S&P 500 Index: The Long Technical View


In this time of relative market turmoil, I wanted to step back and take a look at the long-term technical picture. This is the weekly chart for the S&P 500 Index (click to enlarge) with the usual accoutrement: Bollinger Bands centered around the 20-week moving average, 14-week RSI and Slow Stochastics. I purposely left volume out so we can concentrate on pure price.

The 20-week moving average is pretty significant here because it has basically acted as support to the stock market rally since last April. And the fact is that the 20-week moving average was broken this past week in a pretty decisive manner. Does it mean the rally is over? Let's just say it is compromised and the market will have a lot to prove over the next few days/weeks to show otherwise. To begin with, it would have to overtake our old friend the 20-week moving average which, in a metamorphosis known to technicians and traders everywhere, is now presumably acting as resistance, sitting at 1,088 as of Friday. Even more significantly, the S&P 500 index would have to break decisively above 1,100, also looming large as resistance.

It goes without saying that the technical picture can change in a matter of days but the longer the index lingers under the two previously mentioned resistance levels, the more likely it would be that the bull market that has pissed off so many people (mostly people talking their book, but aren't we all, one way or another?) since last March has ended. Now, the end of a bull market does not necessarily mean the beginning of a bear market. We could very well enter a phase of range-bound, directionless trading which might be even more frustrating to more people than the previous phase.

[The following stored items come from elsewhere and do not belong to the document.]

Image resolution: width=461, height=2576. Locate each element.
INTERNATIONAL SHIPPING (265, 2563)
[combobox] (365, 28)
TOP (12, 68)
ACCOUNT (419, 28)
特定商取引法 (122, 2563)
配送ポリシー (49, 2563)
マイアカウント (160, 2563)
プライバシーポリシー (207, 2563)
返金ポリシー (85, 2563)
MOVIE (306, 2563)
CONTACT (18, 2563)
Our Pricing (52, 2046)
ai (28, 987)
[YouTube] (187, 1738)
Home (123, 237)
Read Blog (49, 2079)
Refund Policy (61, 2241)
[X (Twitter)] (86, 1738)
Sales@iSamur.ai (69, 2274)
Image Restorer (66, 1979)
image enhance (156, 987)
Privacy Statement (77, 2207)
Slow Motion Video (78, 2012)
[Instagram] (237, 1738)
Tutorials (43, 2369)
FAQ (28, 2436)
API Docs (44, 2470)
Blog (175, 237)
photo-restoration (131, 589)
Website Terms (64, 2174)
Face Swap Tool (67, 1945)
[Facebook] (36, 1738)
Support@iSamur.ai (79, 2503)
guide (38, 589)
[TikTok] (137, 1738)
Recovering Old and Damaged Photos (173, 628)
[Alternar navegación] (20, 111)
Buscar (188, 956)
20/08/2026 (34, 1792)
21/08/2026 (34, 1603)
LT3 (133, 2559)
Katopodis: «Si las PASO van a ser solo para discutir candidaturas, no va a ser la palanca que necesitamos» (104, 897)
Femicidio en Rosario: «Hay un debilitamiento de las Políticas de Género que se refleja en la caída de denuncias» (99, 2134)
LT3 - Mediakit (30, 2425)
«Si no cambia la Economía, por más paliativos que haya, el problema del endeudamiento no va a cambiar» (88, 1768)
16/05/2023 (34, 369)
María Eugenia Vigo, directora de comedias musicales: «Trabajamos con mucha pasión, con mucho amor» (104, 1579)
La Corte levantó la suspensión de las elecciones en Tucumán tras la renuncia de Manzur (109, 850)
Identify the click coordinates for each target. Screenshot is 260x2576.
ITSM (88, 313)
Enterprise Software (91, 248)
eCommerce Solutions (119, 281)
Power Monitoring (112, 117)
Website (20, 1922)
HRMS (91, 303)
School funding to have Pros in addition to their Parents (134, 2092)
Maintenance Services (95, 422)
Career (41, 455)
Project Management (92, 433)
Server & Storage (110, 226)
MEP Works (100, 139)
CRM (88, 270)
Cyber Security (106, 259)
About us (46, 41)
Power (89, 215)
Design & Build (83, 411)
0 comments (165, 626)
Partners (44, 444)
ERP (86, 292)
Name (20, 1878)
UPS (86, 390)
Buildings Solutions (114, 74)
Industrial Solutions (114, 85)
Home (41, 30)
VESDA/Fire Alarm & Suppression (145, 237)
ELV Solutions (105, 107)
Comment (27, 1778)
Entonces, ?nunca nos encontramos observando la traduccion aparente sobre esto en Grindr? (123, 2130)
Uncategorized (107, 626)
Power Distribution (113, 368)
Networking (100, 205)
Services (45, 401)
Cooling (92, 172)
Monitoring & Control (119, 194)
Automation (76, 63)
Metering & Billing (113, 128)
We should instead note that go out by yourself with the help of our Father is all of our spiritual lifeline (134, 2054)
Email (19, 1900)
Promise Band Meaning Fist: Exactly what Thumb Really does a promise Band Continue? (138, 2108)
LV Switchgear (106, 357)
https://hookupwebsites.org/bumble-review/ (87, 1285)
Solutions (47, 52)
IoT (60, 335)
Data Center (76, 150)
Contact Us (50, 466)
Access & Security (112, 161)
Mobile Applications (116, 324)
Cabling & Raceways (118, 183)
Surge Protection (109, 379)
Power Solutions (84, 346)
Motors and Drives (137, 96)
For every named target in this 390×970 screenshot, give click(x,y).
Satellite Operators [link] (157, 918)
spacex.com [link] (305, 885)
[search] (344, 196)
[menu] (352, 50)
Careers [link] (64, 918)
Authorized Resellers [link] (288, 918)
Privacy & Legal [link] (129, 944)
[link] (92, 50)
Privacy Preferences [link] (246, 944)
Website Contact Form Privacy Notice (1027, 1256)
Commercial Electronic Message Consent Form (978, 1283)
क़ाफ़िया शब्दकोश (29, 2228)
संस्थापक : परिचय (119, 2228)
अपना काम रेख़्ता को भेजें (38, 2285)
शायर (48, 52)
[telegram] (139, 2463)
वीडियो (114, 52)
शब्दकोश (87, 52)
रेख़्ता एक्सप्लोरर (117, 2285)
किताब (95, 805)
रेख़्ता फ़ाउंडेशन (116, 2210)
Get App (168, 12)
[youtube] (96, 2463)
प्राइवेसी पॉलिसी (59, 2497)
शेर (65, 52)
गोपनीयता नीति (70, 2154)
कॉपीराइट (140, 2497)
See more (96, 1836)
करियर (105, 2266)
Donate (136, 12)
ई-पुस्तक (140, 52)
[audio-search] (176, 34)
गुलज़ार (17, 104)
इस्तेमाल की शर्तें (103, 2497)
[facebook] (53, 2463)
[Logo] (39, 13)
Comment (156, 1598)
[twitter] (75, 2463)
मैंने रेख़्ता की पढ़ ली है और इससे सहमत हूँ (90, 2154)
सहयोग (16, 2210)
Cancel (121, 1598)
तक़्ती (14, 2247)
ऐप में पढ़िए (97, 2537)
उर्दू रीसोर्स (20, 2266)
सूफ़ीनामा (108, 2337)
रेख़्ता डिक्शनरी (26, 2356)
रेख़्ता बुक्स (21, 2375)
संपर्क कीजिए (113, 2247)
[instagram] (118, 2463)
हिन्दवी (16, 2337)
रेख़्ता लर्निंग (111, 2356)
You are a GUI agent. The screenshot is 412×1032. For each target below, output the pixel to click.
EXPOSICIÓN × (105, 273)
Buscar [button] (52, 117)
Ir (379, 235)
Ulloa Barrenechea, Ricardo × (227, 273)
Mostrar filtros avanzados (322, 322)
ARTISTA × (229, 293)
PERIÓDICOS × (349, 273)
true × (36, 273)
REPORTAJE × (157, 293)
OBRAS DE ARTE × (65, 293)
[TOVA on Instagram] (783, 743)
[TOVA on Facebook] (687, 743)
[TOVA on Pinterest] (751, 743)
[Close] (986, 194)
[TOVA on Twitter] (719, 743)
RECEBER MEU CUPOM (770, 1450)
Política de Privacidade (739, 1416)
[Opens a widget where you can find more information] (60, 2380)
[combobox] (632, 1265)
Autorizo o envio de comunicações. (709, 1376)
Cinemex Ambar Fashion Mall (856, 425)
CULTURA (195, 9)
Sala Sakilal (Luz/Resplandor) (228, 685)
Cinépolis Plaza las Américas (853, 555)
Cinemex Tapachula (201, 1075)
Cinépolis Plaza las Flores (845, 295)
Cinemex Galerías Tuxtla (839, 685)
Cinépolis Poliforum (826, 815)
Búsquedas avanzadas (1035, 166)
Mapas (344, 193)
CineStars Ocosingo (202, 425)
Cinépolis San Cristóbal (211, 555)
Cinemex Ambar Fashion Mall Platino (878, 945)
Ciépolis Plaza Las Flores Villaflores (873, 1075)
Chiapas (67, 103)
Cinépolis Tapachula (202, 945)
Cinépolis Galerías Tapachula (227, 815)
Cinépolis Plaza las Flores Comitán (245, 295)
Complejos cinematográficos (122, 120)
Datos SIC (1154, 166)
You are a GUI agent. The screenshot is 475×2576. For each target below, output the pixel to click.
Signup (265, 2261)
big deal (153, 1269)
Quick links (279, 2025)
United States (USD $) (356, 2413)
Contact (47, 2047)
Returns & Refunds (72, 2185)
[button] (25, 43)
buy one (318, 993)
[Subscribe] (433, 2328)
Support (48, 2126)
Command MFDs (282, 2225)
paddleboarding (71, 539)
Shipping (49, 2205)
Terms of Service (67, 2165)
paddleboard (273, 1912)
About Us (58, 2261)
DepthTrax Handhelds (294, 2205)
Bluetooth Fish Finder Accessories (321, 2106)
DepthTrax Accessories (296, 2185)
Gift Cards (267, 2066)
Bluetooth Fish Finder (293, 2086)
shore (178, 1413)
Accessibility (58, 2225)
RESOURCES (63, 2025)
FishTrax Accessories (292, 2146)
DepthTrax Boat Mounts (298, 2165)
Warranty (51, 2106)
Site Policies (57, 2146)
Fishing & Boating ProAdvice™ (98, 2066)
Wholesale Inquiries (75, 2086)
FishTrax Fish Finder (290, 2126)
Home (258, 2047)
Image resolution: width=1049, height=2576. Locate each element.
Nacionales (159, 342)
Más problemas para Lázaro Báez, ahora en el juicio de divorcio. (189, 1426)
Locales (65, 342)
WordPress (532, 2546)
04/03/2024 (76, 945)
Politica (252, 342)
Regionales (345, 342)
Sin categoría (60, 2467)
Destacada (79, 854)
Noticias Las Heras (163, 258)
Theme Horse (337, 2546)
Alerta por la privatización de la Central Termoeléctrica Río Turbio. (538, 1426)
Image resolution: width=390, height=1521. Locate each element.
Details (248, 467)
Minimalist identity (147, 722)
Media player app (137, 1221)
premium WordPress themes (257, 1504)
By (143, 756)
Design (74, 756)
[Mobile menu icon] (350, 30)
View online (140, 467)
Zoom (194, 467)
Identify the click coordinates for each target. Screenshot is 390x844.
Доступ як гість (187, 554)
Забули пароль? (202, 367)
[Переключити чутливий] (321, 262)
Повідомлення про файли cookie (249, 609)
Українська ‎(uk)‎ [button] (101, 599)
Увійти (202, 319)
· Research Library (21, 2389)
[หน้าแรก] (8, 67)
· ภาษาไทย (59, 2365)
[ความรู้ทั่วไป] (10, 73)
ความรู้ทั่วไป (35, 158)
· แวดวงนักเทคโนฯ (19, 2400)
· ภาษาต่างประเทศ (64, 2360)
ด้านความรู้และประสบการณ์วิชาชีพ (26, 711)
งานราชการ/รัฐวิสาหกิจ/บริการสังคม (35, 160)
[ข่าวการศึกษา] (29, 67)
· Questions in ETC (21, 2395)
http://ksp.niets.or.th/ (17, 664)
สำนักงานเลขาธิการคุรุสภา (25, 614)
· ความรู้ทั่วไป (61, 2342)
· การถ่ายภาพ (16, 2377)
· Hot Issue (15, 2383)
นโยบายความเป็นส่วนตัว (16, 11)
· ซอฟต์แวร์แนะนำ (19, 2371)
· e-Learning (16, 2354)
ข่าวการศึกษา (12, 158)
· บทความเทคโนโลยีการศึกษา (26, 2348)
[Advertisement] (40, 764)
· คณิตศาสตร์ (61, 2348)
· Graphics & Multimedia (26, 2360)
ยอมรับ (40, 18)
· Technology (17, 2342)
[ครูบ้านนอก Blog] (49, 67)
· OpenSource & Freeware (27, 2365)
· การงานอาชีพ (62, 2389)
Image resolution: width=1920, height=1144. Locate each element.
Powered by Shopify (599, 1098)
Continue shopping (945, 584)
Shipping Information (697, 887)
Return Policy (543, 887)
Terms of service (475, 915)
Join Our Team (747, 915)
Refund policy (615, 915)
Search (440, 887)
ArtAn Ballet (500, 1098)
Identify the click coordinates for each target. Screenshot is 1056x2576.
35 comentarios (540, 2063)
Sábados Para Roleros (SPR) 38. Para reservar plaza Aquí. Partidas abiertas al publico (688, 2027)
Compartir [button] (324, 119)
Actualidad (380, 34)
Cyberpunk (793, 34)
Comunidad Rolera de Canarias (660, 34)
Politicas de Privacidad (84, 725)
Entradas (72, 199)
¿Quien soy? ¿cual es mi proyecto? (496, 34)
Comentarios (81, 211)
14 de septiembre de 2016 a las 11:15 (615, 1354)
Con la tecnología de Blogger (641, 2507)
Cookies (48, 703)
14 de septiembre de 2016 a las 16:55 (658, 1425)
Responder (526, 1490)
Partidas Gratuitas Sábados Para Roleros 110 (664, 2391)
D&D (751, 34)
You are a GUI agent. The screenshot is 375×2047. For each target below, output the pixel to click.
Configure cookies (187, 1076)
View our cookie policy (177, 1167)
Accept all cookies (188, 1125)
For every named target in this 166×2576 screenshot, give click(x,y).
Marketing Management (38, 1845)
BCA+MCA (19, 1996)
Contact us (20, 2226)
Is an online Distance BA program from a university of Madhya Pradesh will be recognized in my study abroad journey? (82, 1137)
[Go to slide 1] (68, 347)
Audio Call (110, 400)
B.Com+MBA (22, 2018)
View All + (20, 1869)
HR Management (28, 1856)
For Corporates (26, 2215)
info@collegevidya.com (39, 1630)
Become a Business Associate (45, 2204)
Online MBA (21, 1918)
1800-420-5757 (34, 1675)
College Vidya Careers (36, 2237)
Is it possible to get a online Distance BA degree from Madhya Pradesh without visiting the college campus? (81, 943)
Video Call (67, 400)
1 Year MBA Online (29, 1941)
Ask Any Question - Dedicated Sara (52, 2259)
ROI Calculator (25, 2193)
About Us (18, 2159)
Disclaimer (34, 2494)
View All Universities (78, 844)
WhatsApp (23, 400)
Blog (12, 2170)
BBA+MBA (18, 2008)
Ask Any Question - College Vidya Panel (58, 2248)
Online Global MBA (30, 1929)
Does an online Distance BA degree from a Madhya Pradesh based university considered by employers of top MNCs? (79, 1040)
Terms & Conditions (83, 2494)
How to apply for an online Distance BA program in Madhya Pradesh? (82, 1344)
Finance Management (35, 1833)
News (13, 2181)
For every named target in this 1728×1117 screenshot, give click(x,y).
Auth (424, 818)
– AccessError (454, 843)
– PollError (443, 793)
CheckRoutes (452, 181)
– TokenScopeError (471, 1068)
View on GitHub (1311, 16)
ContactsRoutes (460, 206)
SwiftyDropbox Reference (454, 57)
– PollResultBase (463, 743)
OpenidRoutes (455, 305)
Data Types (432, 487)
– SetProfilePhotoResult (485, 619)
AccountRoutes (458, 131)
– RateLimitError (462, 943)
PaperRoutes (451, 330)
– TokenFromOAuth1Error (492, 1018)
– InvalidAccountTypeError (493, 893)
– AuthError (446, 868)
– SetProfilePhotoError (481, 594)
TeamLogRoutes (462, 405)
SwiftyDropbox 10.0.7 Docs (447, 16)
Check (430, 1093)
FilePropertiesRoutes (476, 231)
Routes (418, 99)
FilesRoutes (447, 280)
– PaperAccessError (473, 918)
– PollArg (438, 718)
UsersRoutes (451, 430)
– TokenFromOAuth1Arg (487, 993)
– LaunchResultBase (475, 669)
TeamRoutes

But isn't it what markets do?

1 comment:

Anonymous said...

There are 3 ways to view it:

1. If one believes the worst is over, and sees two up waves since March, then we are now in an intermediate correction with a third upswing to come.

2. If one believes the worst is over and sees three up waves since March, then we are in a major correction (the "double dip" scenario) which may continue for some time (but the market won't test the march lows).

3. If one believes the worst is to come then we have just seen a 3 wave correction in an overall bear market and we will go down alot further than in last March... (I don't think this scenario is very likely at the moment).

Soros apparently belives the markets will go sideways for a while (which I interperate as option 2).